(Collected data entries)
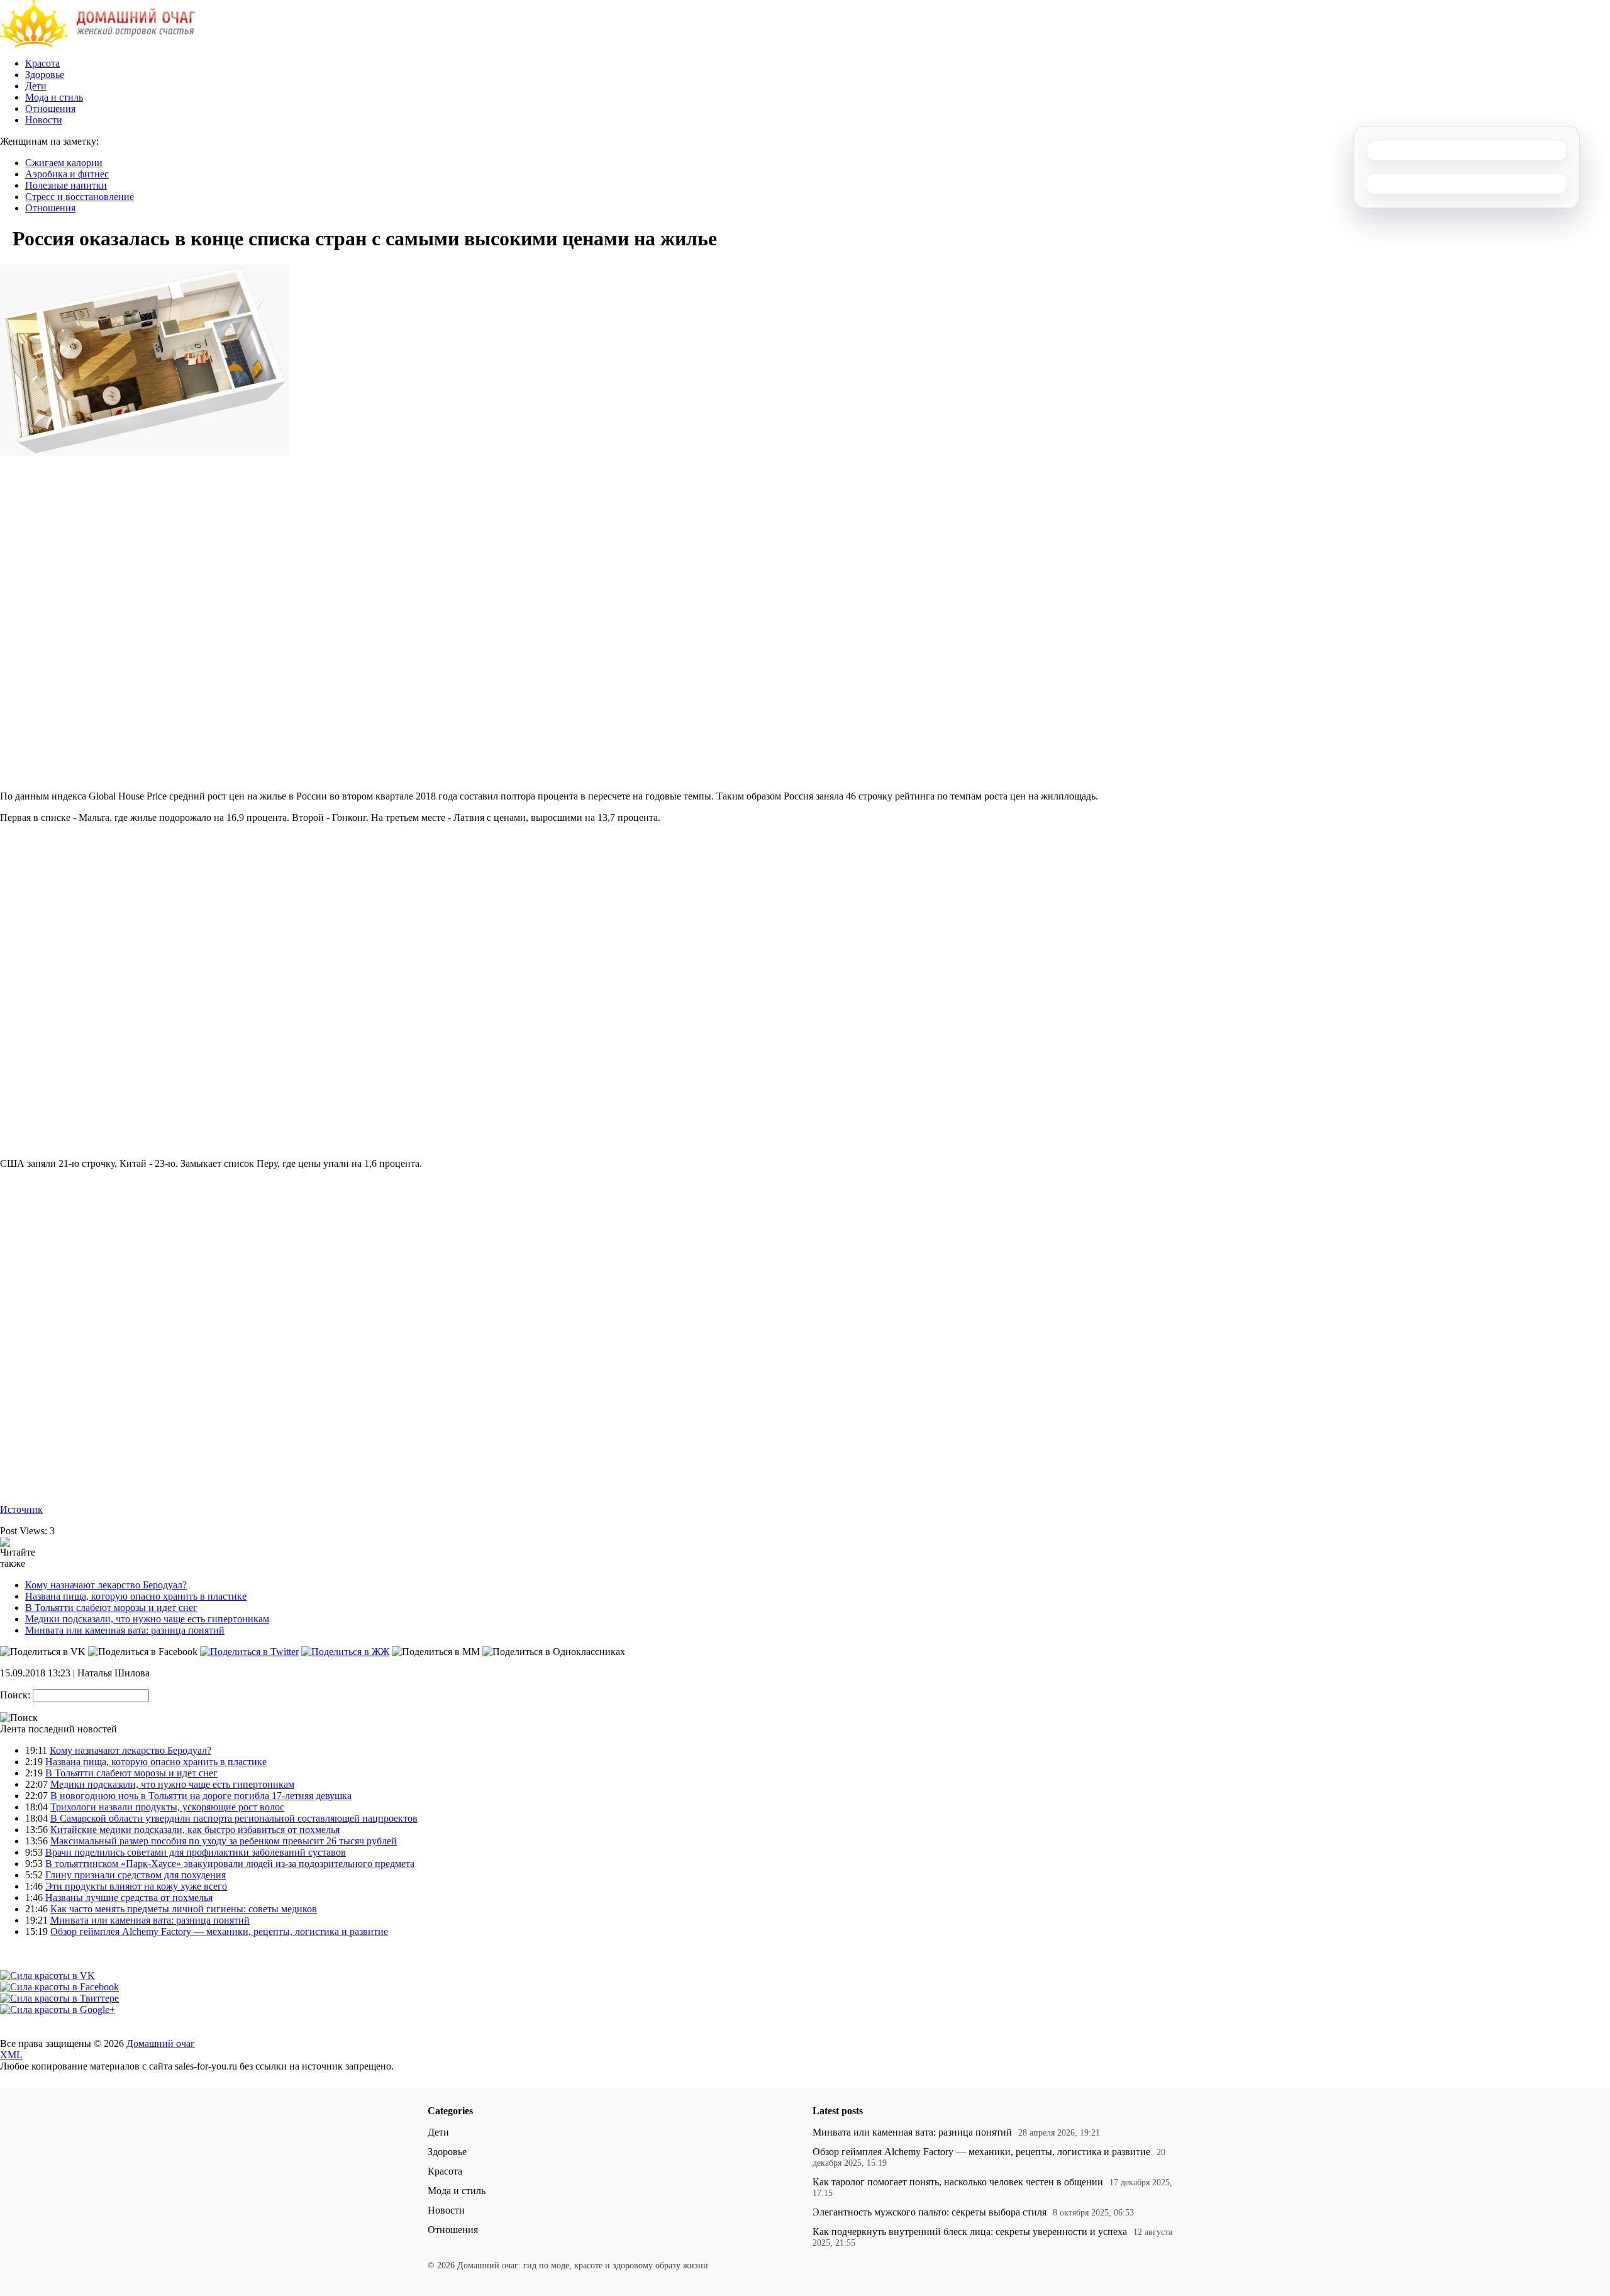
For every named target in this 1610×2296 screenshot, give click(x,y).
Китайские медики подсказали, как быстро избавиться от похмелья (195, 1829)
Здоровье (44, 74)
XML (11, 2054)
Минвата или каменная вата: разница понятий (125, 1630)
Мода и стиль (54, 97)
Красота (42, 63)
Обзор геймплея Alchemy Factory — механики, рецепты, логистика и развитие (219, 1931)
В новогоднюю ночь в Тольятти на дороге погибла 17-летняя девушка (201, 1795)
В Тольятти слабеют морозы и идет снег (111, 1607)
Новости (43, 119)
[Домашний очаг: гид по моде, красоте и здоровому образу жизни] (98, 44)
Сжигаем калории (64, 162)
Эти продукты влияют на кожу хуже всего (136, 1886)
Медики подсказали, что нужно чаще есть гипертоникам (147, 1618)
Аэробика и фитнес (67, 174)
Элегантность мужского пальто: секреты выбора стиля (929, 2212)
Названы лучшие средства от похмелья (129, 1897)
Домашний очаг (160, 2043)
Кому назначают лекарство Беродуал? (106, 1585)
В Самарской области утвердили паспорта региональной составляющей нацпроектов (234, 1818)
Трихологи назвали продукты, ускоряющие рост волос (167, 1807)
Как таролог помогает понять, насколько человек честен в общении (958, 2181)
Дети (36, 86)
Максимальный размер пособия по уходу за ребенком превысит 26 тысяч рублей (223, 1841)
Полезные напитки (66, 185)
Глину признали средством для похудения (135, 1875)
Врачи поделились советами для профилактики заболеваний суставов (195, 1852)
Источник (21, 1509)
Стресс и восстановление (79, 196)
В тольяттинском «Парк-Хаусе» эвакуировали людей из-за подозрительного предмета (229, 1863)
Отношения (50, 108)
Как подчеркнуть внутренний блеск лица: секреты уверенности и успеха (970, 2231)
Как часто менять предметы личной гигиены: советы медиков (183, 1908)
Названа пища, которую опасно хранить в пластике (136, 1596)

__TASK__: Some of the data mentions "секреты". Copy every line where it does.

__FINISHED EXERCISE__:
Элегантность мужского пальто: секреты выбора стиля (929, 2212)
Как подчеркнуть внутренний блеск лица: секреты уверенности и успеха (970, 2231)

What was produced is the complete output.